The present invention relates to a method for heat-treating a metal structure applied for making metal crystals considerably coarse, growing a single crystal or making crystals coarse in one direction (unidirectional crystal grain growth) by way of secondary recrystallization as in the case of production of single crystal metals by a strain annealing process or in the case of production of unidirectionally recrystallized metals by a powder metallurgy process.
With a conventional heat treatment for making metal crystals of an alloy considerably coarse, as shown in FIG. 3, a metal or alloy a to be treated is made to gradually pass through a zone-heating portion b defined by heating coils or the like while being exposed to the surrounding atmosphere. A pyrometer is used to sense the temperature of the metal or alloy a or the temperature of the atmosphere in a heating furnace, thereby controlling the electric power of the furnace.
When the metal or alloy a to be treated in the conventional system has large discontinuous portions such as large steps as shown in FIG. 3, heat release from the metal or alloy a varies with time. Even when the temperature of zone-heating portion b is maintained at a predetermined level, the maximum heating temperatures may therefore vary from one point to another on the metal or alloy a, whereby the metal or alloy a may be melted or maintained at temperatures lower than a recrystallization temperature, resulting in failure to obtain metal or alloy products having desired qualities.
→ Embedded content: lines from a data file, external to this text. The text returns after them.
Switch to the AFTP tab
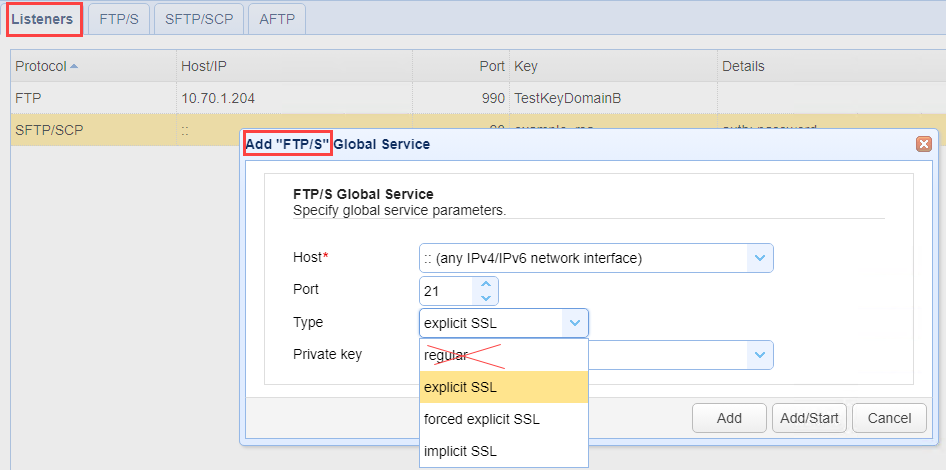Viewport: 946px width, 470px height. pos(277,19)
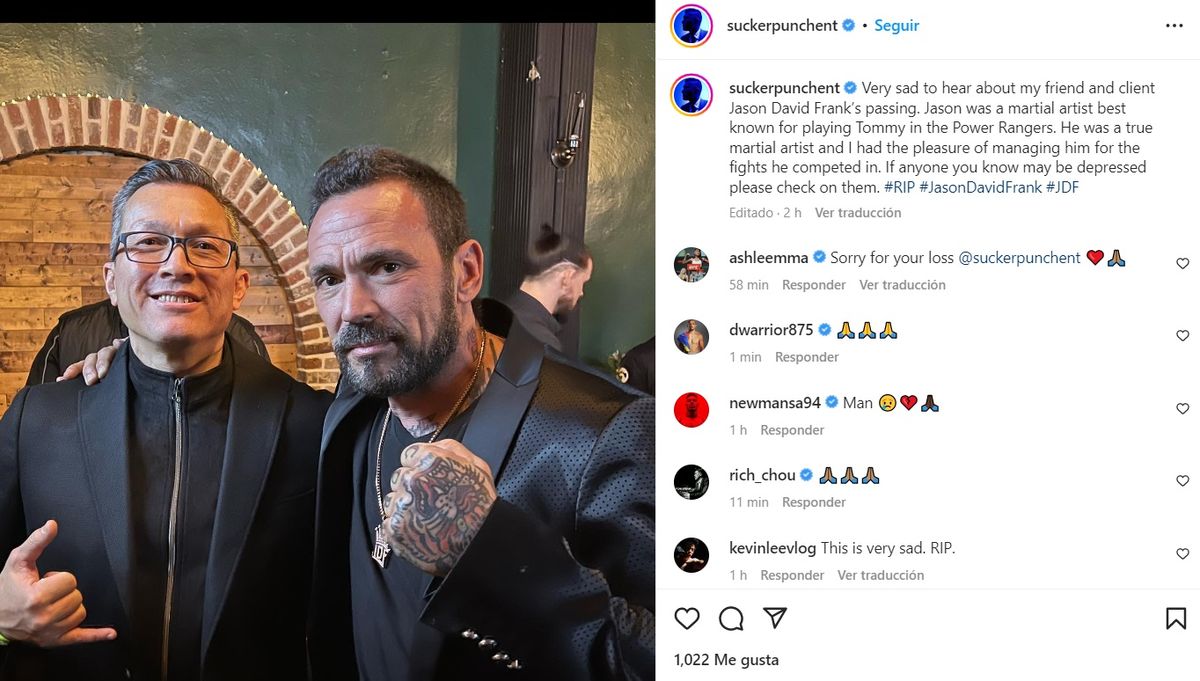1200x681 pixels.
Task: Reply to ashleemma's comment
Action: tap(814, 285)
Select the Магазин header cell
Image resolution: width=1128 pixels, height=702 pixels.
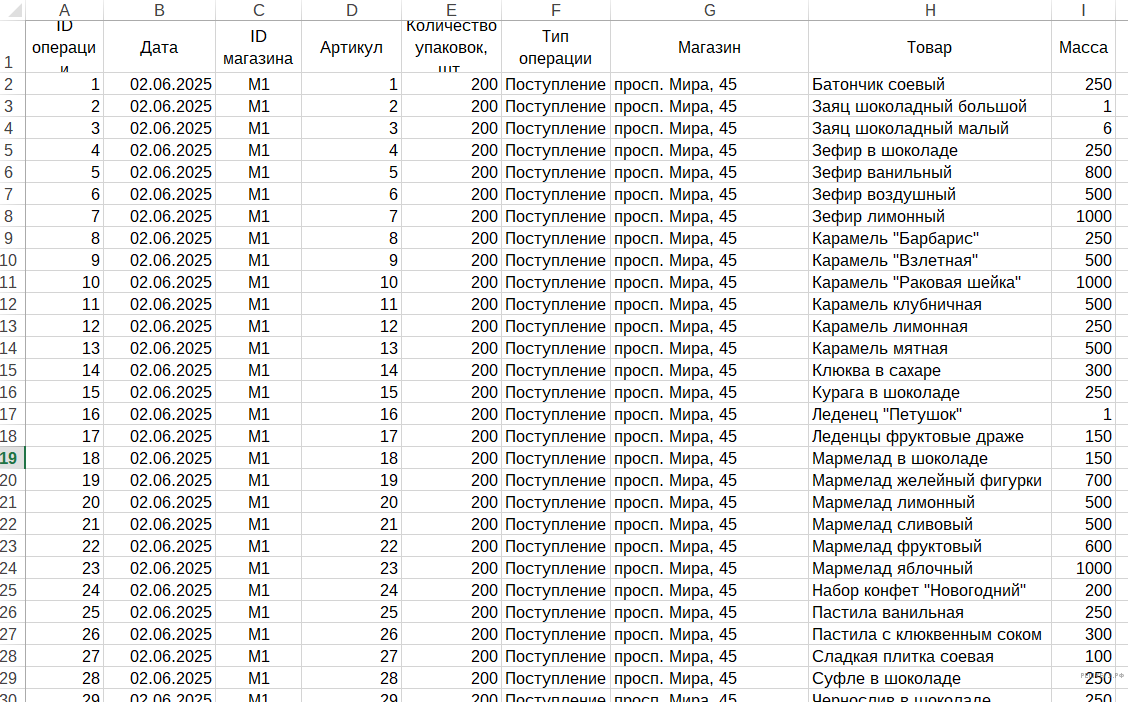[709, 47]
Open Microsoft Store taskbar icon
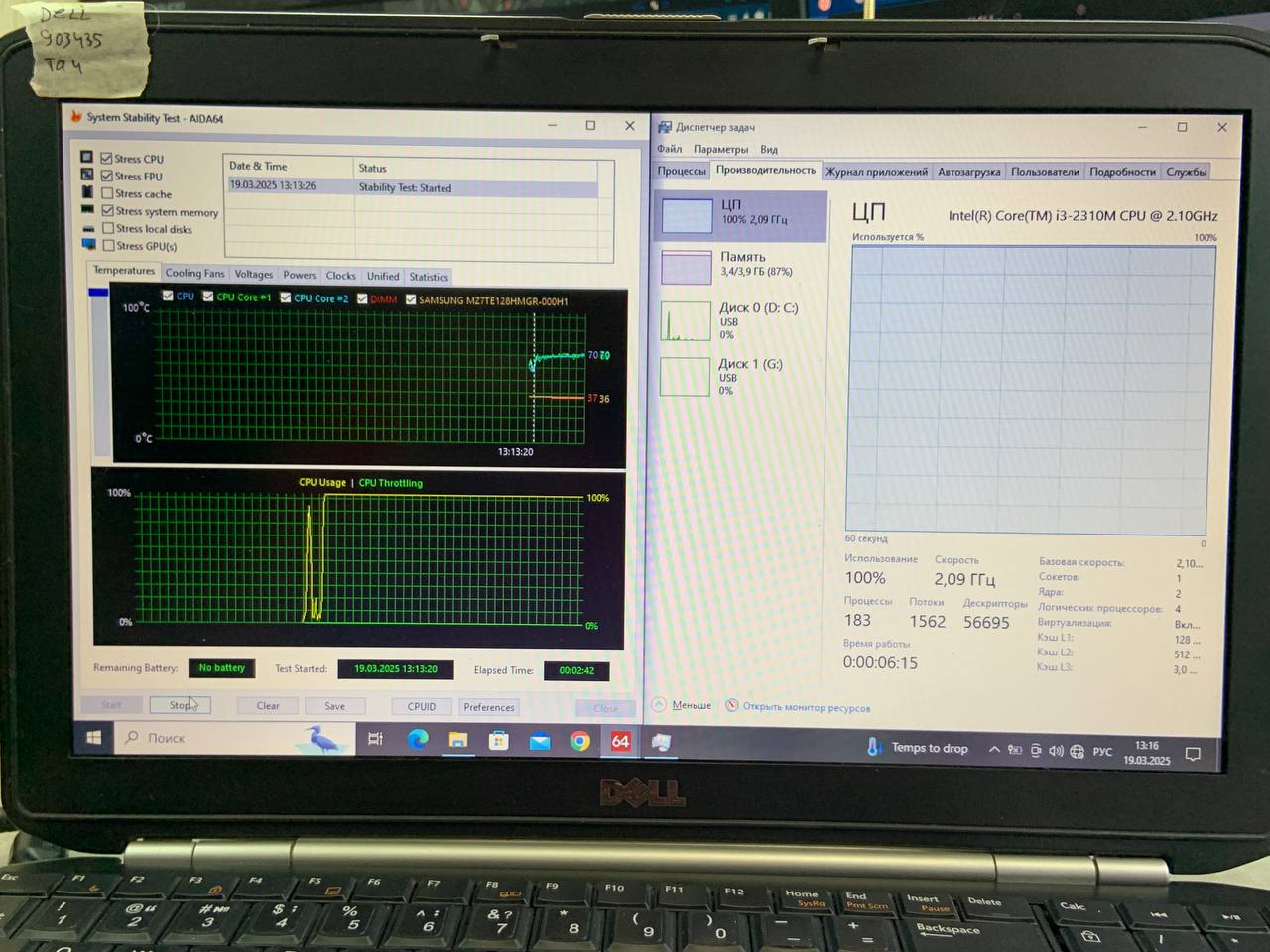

In view of the above, the present invention provides a metal heat treatment method capable of effecting a desired and suitable heat treatment of metal or alloy parts having complicated configurations. According to the present invention, a metal or alloy part to be treated is inserted into a mold whose inner surface is formed to receive the part in close spacing therewith whose outer surface is simple and whose cross section perpendicular to the direction of relative movement between the mold and heating means is substantially constant. The metal or alloy part a as well as the mold are simultaneously heated so that the metal or alloy part is heated through the mold so that the maximum heating temperature can be maintained constant at all the surfaces of the metal or alloy part.